- [TASK INSTRUCTIONS]:
Repeat each of the entries below word for word, without any changes.

- [RECORDS SHOWN]:
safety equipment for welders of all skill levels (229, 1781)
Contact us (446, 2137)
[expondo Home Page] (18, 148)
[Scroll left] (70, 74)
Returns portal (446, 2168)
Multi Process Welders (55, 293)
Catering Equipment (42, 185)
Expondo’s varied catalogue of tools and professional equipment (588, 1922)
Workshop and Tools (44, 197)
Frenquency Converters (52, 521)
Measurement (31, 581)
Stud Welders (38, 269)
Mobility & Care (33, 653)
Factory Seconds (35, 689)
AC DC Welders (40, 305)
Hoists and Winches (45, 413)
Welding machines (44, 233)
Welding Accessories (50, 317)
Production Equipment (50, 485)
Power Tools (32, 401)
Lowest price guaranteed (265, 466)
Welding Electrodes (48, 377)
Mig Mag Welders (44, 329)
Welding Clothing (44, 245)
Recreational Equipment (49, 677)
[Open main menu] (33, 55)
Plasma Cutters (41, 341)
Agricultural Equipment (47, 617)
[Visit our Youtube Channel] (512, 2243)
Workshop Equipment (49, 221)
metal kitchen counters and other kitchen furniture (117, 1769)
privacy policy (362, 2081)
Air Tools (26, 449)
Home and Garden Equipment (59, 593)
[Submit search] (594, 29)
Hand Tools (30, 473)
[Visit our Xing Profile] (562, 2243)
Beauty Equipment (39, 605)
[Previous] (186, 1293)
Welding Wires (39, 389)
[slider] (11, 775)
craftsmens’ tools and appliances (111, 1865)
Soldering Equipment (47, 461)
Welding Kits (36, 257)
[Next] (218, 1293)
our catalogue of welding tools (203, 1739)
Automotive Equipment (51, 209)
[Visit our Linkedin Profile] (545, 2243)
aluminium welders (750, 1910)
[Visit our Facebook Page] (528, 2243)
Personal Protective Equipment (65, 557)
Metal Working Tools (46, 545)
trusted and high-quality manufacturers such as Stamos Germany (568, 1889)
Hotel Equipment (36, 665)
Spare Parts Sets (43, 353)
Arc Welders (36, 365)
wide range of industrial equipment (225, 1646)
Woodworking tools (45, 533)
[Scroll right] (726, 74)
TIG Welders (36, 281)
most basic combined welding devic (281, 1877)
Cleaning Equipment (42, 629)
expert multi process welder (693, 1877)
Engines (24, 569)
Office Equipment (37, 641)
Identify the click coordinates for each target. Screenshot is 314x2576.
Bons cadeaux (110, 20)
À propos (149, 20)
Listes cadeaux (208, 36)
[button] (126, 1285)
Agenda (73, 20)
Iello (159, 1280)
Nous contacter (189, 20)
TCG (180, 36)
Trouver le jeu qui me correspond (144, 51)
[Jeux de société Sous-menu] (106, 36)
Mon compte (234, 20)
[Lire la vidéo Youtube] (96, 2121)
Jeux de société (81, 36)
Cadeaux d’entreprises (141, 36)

- [FINISHED EXERCISE]:
safety equipment for welders of all skill levels (229, 1781)
Contact us (446, 2137)
[expondo Home Page] (18, 148)
[Scroll left] (70, 74)
Returns portal (446, 2168)
Multi Process Welders (55, 293)
Catering Equipment (42, 185)
Expondo’s varied catalogue of tools and professional equipment (588, 1922)
Workshop and Tools (44, 197)
Frenquency Converters (52, 521)
Measurement (31, 581)
Stud Welders (38, 269)
Mobility & Care (33, 653)
Factory Seconds (35, 689)
AC DC Welders (40, 305)
Hoists and Winches (45, 413)
Welding machines (44, 233)
Welding Accessories (50, 317)
Production Equipment (50, 485)
Power Tools (32, 401)
Lowest price guaranteed (265, 466)
Welding Electrodes (48, 377)
Mig Mag Welders (44, 329)
Welding Clothing (44, 245)
Recreational Equipment (49, 677)
[Open main menu] (33, 55)
Plasma Cutters (41, 341)
Agricultural Equipment (47, 617)
[Visit our Youtube Channel] (512, 2243)
Workshop Equipment (49, 221)
metal kitchen counters and other kitchen furniture (117, 1769)
privacy policy (362, 2081)
Air Tools (26, 449)
Home and Garden Equipment (59, 593)
[Submit search] (594, 29)
Hand Tools (30, 473)
[Visit our Xing Profile] (562, 2243)
Beauty Equipment (39, 605)
[Previous] (186, 1293)
Welding Wires (39, 389)
[slider] (11, 775)
craftsmens’ tools and appliances (111, 1865)
Soldering Equipment (47, 461)
Welding Kits (36, 257)
[Next] (218, 1293)
our catalogue of welding tools (203, 1739)
Automotive Equipment (51, 209)
[Visit our Linkedin Profile] (545, 2243)
aluminium welders (750, 1910)
[Visit our Facebook Page] (528, 2243)
Personal Protective Equipment (65, 557)
Metal Working Tools (46, 545)
trusted and high-quality manufacturers such as Stamos Germany (568, 1889)
Hotel Equipment (36, 665)
Spare Parts Sets (43, 353)
Arc Welders (36, 365)
wide range of industrial equipment (225, 1646)
Woodworking tools (45, 533)
[Scroll right] (726, 74)
TIG Welders (36, 281)
most basic combined welding devic (281, 1877)
Cleaning Equipment (42, 629)
expert multi process welder (693, 1877)
Engines (24, 569)
Office Equipment (37, 641)
Identify the click coordinates for each target. Screenshot is 314x2576.
Bons cadeaux (110, 20)
À propos (149, 20)
Listes cadeaux (208, 36)
[button] (126, 1285)
Agenda (73, 20)
Iello (159, 1280)
Nous contacter (189, 20)
TCG (180, 36)
Trouver le jeu qui me correspond (144, 51)
[Jeux de société Sous-menu] (106, 36)
Mon compte (234, 20)
[Lire la vidéo Youtube] (96, 2121)
Jeux de société (81, 36)
Cadeaux d’entreprises (141, 36)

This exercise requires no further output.